Hearing these stories from Henry inspired Hailey to create something that would bring the joy she felt travelling to many more people.

“I love travelling,” Hailey said.

“I’ve been through something like 40 countries and it’s amazing to experience different cultures and see how people live their lives. How do you not want to share that with the whole world?”

Developing Vacayit in UQ’s entrepreneurship program

Hailey began the UQ Ventures Validate program in March 2021. The program helps students understand what the market needs and how to devise a sustainable business model. This stage was crucial in Vacayit’s development.

“I came into it thinking this [Vacayit] is what everyone wants but I had done no market research. It was pretty much based off Henry’s experience,” Hailey said.

“My mentor, Yotam Rosenbaum, asked me: ‘Who said that? We need to be validating this idea. Go out and get interviews from both sides [blind people and destination marketing organisations].’”

“I think I’ve interviewed over 250 blind people from 14 different countries. Of those people, 84 per cent of them want to travel at least once within the next six months. So, there’s a market for people who are itching to travel but don’t have all the tools to make an informed decision.'

Hailey Brown pitching her app to an audience at iLab Pitch Night.
Hailey has since progressed into UQ's iLab Accelerator program, earning an additional $10k in funding for Vacayit.

Collaborating with regional and state tourism organisations

Hailey started reaching out to tourism marketing organisations in August – the initial uptake has been promising. The first three organisations to provide content for the app were Bundaberg Tourism in Queensland and Yarra Ranges Tourism and Grampians Tourism in Victoria. The app now has hundreds of curated experiences from around Australia, covering over 35 per cent of the market.

“It’s a sensory marketing experience, so the app describes what you hear, smell, taste and touch at each travel destination,” Hailey said.

“Tourism operators send the copy to us, and we’ve got an editorial team who are blind that edit the content. Then we record audio tracks and send them back for final approval.”

A sample of the content from the Bundaberg Region tourism office paints an enticing picture, showcasing the sights and scents of the iconic Bundaberg Rum distillery:

Upon arriving at Australia’s largest craft distillery, the scent of cane country wafts in the air. Breathing in the sweet tang of molasses, the hustle and bustle of a working sugar mill and the sound of a cane train arriving with a freshly cut batch of sugar cane in tow, you know you’ve arrived at the birthplace of the iconic Bundaberg Rum Distillery.

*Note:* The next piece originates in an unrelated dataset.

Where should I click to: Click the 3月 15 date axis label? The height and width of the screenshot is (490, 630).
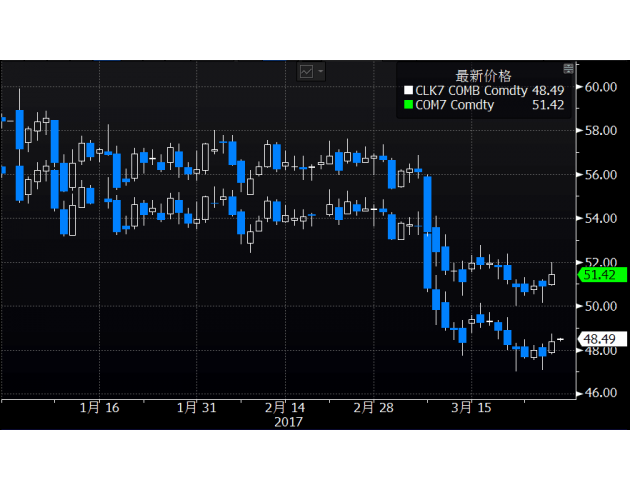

Hailey has a current waitlist of six organisations ready to send their content once the editing team has the capacity, and another 10 who are willing to participate once the current partners are live. She aims to have over 70 per cent of the Australian tourism market on the app by the end of 2022.

Changing how tourism organisations communicate

Profile photo of Hailey BrownUsing the experience, industry contacts and mentorship she gained through UQ’s programs, Hailey has now taken the next step and is working full time on Vacayit.

“It’s a risk, but I think it’s a cool risk,” Hailey said.

“Honestly, at the end of the day, if it doesn’t work out I’ve already brought so much awareness around inclusive tourism experiences to so many organisations. I’m gaining everything by taking this risk; the people I’m talking to are all people I’d love to work for one day. I’m really excited.”

And to the UQ students seeking work experience, Hailey has this advice:

“Always remember that those people you’re meeting, you may not realise it, but they could be opening lots of doors for you in the future.”